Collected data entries
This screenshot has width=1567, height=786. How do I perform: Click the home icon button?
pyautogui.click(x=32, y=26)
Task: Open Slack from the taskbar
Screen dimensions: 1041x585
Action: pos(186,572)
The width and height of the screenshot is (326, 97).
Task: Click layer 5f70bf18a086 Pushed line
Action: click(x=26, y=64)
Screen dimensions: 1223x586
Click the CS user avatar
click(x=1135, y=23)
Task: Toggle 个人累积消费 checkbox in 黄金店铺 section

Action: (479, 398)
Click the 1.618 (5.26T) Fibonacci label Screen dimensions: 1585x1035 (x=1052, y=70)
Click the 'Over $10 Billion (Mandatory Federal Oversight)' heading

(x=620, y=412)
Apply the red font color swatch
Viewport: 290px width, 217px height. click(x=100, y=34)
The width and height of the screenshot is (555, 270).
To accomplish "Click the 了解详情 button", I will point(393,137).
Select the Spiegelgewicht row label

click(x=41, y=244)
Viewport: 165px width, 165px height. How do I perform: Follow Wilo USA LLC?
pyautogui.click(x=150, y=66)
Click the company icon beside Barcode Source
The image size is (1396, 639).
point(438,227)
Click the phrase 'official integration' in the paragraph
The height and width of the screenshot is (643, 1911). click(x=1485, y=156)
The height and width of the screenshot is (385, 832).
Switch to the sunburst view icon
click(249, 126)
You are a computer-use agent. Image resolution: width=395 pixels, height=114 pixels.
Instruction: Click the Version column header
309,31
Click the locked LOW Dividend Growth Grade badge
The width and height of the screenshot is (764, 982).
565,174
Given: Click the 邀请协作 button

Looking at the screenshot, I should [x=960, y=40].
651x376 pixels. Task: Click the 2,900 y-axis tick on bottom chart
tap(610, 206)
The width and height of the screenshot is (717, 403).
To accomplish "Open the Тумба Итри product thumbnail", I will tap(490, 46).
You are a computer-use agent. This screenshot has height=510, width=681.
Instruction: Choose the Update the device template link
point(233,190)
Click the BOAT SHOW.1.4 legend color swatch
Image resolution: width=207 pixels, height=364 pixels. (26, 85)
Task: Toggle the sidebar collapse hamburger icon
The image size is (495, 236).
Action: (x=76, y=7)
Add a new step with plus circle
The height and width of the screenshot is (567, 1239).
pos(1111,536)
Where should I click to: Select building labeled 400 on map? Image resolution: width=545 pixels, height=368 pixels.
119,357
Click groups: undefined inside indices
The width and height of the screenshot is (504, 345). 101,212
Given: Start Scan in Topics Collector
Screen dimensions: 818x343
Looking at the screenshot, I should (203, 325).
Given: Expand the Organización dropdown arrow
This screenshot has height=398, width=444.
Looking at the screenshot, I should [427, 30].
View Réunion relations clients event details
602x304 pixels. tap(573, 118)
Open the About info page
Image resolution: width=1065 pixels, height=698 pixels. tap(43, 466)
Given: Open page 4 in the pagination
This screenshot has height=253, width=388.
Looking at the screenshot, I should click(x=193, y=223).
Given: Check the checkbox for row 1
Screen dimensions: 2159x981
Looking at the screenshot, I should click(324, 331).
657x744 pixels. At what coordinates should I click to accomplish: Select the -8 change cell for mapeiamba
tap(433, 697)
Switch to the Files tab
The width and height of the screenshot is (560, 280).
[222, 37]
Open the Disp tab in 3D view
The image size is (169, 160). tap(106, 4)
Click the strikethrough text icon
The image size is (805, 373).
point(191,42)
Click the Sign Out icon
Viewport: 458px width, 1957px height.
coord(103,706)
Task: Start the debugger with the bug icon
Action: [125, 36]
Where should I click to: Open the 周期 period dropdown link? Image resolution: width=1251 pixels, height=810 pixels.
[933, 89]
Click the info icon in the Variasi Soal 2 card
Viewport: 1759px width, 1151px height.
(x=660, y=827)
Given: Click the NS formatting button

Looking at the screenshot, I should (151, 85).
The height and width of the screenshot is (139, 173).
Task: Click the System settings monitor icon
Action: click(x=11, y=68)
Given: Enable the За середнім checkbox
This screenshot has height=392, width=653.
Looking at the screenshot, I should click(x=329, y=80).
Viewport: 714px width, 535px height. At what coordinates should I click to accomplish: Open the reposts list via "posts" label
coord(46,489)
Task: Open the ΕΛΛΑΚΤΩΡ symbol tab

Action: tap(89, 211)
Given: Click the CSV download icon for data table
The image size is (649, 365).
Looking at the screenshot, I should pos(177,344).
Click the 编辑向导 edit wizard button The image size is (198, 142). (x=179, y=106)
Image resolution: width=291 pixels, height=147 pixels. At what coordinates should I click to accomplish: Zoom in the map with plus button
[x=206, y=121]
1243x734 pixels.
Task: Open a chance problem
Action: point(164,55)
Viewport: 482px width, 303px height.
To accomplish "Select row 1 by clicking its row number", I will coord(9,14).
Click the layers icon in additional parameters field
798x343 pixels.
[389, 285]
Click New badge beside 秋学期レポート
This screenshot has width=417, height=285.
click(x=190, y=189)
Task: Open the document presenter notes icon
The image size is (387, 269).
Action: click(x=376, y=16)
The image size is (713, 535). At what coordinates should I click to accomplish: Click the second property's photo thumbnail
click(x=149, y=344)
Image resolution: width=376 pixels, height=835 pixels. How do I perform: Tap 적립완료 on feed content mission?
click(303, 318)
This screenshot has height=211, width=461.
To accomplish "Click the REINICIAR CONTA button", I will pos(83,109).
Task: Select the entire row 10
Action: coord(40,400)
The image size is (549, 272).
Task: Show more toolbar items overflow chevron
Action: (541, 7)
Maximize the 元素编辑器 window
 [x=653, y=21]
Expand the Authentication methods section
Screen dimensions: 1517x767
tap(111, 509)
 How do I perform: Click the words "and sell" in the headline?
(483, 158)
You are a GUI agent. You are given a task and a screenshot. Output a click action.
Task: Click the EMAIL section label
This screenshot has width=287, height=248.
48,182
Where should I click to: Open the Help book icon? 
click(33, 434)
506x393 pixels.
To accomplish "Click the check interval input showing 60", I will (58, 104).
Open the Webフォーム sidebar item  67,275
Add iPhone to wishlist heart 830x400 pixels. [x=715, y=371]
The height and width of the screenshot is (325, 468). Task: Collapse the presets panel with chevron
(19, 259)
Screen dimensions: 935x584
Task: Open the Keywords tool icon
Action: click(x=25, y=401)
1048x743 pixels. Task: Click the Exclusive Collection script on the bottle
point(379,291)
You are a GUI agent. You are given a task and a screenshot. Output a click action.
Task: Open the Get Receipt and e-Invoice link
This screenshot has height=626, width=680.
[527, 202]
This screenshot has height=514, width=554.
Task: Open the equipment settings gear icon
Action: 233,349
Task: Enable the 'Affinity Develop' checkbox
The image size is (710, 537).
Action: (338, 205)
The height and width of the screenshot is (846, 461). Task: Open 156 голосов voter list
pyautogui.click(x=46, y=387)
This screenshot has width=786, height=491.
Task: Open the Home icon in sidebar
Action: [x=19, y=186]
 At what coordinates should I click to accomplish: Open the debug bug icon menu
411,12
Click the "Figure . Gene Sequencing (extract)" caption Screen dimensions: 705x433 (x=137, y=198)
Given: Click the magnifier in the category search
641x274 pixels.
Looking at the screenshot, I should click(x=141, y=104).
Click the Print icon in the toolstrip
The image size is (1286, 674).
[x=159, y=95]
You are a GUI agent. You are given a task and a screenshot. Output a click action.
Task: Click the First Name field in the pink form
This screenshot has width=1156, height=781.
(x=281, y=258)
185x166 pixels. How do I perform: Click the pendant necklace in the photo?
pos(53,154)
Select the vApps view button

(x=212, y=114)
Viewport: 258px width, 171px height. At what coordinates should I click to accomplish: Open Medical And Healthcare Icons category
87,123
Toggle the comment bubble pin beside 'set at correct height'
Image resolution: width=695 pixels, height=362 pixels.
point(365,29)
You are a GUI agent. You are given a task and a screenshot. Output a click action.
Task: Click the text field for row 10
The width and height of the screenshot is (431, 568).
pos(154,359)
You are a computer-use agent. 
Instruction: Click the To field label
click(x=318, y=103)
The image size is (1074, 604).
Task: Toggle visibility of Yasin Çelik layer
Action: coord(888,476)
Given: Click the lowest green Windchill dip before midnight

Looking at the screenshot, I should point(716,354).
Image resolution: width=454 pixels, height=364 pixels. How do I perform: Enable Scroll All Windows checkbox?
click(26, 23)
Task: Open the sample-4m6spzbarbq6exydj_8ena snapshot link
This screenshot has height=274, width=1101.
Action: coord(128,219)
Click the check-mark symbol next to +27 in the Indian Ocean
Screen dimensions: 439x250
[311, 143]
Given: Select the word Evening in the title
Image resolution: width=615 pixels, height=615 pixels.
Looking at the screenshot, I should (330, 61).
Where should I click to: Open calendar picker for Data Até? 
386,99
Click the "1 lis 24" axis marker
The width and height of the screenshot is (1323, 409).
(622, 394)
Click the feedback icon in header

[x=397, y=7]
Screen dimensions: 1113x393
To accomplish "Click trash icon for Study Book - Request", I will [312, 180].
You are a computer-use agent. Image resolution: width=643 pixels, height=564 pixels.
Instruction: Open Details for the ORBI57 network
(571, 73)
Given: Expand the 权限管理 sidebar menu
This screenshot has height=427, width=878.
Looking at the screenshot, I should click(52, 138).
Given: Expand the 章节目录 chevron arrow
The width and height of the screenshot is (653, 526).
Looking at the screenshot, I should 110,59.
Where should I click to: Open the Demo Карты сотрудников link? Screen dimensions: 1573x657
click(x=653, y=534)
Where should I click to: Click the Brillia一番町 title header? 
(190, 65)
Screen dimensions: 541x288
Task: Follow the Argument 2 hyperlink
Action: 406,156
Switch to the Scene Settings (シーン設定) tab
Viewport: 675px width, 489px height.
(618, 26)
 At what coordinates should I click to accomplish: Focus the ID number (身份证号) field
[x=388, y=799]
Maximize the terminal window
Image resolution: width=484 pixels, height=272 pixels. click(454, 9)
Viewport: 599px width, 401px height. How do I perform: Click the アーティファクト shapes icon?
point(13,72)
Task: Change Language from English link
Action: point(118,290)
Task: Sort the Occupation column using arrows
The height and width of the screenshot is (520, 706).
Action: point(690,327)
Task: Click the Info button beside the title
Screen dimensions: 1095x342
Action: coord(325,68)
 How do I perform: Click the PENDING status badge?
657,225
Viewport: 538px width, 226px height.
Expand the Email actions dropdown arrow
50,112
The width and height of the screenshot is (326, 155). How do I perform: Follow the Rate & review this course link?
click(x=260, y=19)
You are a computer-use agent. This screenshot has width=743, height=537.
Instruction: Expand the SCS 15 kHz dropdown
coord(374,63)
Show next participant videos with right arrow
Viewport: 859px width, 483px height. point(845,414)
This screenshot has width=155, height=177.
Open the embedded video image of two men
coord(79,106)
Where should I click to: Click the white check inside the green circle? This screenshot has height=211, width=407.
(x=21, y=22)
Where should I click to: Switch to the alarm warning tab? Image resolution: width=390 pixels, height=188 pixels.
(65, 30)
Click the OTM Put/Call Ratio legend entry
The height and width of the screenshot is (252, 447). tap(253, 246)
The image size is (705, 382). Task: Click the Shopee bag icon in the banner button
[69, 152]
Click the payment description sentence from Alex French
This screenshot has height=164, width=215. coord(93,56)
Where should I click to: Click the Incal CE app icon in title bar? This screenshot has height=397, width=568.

Work required =>
Copy whichever lines of the records above contain the word "text".

Your solution =>
Click the strikethrough text icon
Task: Click the text field for row 10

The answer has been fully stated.